To the undiscerning eye, which is anyone not steeped in the minutia of this period, Volume I’s many and consistent references to “AAWSAP/AATIP” would lead readers to think that AAWSAP and AATIP were the same program. As commonly understood, AAWSAP was run by James Lacatski and Colm Kelleher from 2008 to 2010, and AATIP was run by Elizondo after 2010, and each program had different missions though both were focused on the study of UFOs. A key primary source document for this period is Lacatski and Kelleher’s own book, which has a chapter subheading titled “AAWSAP Was Not AATIP.” As a point of fact, Volume I is not actually saying that AAWSAP and AATIP were the same program. Volume I is saying that AAWSAP was sometimes referred to as AATIP in documents, which is true, and that the post-2010 AATIP did not exist as “a recognized, official program,” which is contrary to the public record. Historians usually try to untangle such messy threads of history for the sake of clear understanding, but polemicists use history’s confusions to support their predetermined argument.

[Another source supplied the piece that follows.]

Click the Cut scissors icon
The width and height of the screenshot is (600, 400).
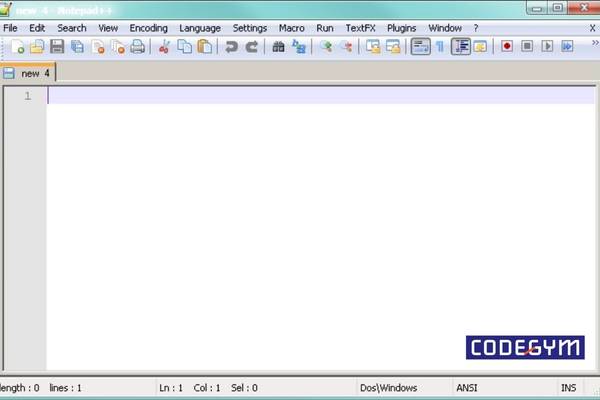tap(164, 47)
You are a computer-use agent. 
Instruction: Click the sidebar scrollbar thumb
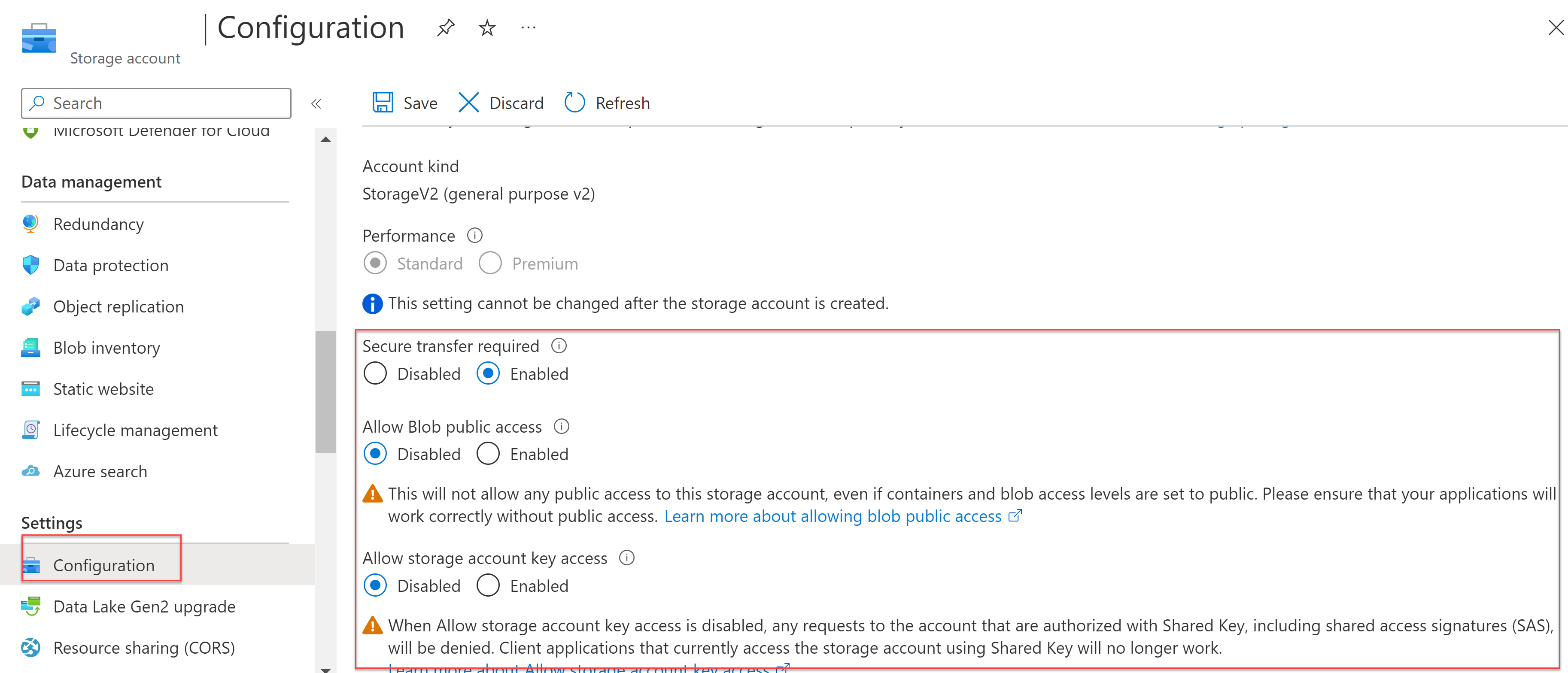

Volume I also skips over one of the most important years in the history of the U.S. government’s relationship with UFOs—2018—when Navy UFO witnesses and others participated in numerous meetings on Capitol Hill that persuaded members of Congress to take the issue seriously. Also in 2018, in the aftermath of Elizondo’s departure, Pentagon leadership asked Jay Stratton, a civilian intelligence official with the rank equivalent to that of a two-star general, to take over Elizondo’s role. This was first reported in April 2021 by Gideon Lewis-Kraus in The New Yorker, who wrote that by January 2018 “the Pentagon’s U.A.P. portfolio was reassigned to a civilian intelligence official with a rank equivalent to that of a two-star general.” His identity was unknown until Stratton came out in February 2023. Stratton formed a new UAP program that was informally referred to as the UAP Task Force. This group contributed to the first modern-era UAP report, issued by the Director of National Intelligence in June 2021. One of its conclusions was that “[s]ome UAP appeared to remain stationary in winds aloft, move against the wind, maneuver abruptly, or move at considerable speed, without discernible means of propulsion,” and could represent “breakthrough aerospace technology.” This was an eye-popping statement in 2021. Two UAPTF members, Stratton and chief scientist Dr. Travis Taylor, later went on the record to explain how they came to that conclusion. Neither man proclaimed they had proof of alien spacecraft, but they did say that UAPTF sensor data on the observed behaviors gave no indication they could be balloons, drones, or foreign peer technology. However, Volume I says the UAPTF only existed from 2020 to 2021, which is literally true only if you count the start date of the version of the UAPTF that was mandated by Congress in the 2020 NDAA. Of the 2021 UAP report, Kirkpatrick sums up its conclusion this way: “in a limited number of incidents, UAP reportedly appeared to exhibit unusual flight characteristics; although those observations could be the result of sensor errors, spoofing, or observer misperception and require additional rigorous analysis.” Again, in a literal sense the 2021 report did say these things, but Volume I lays all the emphasis on its qualifying statements and caveats at the expense of accurately depicting the full thrust of the report, and the impact that report had on the public, the media, and government.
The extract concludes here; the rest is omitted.